To-do list:
1. Quote the post on crusade evangelism between "Monday, September 26, 2005" and "crusade evangelism dead?", inclusive.
2. According to the post on crusade evangelism, who is Billy Graham's successor?

Excerpt:
□ □ □ □ □ □ □
Monday, September 26, 2005

This Isn't Your Grandfather's Crusade: Part 1

I've been thinking about the pro's & con's of crusade evangelism and it's relevance in our culture. Is crusade evangelism dead?

Billy Graham preached his last crusade in NYC this past June. Over the years he has been the epitome of crusade evangelism. His organization is still considered the standard bearer and its strategies are still employed by evangelists all over the globe. Rightly or wrongly, many evangelist still think "It works for Billy, so it should work for me."

Now that his reign is coming to an end, there are many speculating that crusade evangelism has come to an end also. Sure there are other well known evangelists: Luis Palau doing festivals, Greg Laurie, Reinhard Bonnke the German evangelist and even Billy's successor and son, Franklin Graham. But no one believes any of these preachers are going to fill Billy's shoes, and many believe the whole era of crusade evangelism is over.

Even the word 'crusade' has come under attack by many including myself. For some Jewish or Muslim persons, the word evokes memories of the dark times of Christianity when "missionaries" were sent out to lands to wage war and kill in the name of God. The Holy See would grant them an indulgence but I'm betting it didn't get them far with St. Peter.

Even amongst current uses of the word, crusade is not used positively. When someone is said to be on a crusade, they are always looked at as an extremist or vigilante. No one likes extremists. They are too, ... well, ... extreme and not tolerant of other viewpoints. People on a crusade are not about diversity unless their crusade is about diversity which just brings up the whole logical flaw / conundrum with the tolerance/diversity camp.
□ □ □ □ □ □ □
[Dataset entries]
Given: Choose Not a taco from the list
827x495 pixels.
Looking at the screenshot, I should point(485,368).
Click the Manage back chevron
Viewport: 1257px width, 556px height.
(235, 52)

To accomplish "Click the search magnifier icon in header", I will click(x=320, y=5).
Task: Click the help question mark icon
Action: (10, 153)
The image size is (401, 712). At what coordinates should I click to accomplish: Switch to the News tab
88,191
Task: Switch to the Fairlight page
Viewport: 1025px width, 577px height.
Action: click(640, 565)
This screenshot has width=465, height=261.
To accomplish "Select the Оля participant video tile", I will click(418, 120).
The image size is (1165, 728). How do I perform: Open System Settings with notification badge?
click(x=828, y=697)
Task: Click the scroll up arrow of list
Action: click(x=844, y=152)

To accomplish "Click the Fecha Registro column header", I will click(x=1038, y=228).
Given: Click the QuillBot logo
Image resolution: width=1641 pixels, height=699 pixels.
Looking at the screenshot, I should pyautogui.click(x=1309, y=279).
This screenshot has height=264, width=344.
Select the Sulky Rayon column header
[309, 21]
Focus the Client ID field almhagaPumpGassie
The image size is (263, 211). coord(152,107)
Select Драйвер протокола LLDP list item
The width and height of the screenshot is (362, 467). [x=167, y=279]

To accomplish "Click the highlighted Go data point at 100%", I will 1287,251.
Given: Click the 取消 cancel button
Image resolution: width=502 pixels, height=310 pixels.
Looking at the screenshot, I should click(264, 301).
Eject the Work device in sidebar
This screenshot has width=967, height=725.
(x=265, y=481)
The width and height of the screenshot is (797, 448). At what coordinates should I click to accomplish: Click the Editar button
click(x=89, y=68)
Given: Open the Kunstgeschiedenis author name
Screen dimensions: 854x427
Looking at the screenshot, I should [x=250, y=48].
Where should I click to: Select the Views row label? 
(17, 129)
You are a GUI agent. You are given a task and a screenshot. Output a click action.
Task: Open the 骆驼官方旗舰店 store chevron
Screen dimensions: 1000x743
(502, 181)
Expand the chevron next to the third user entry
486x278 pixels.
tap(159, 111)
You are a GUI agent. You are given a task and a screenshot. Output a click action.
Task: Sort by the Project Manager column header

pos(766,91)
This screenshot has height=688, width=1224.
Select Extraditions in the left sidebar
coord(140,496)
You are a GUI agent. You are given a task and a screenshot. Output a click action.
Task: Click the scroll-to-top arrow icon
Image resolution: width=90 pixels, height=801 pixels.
□ □ □ □ □ □ □
Solved tasks:
1.
Monday, September 26, 2005

This Isn't Your Grandfather's Crusade: Part 1

I've been thinking about the pro's & con's of crusade evangelism and it's relevance in our culture. Is crusade evangelism dead?

2. His son, Franklin Graham.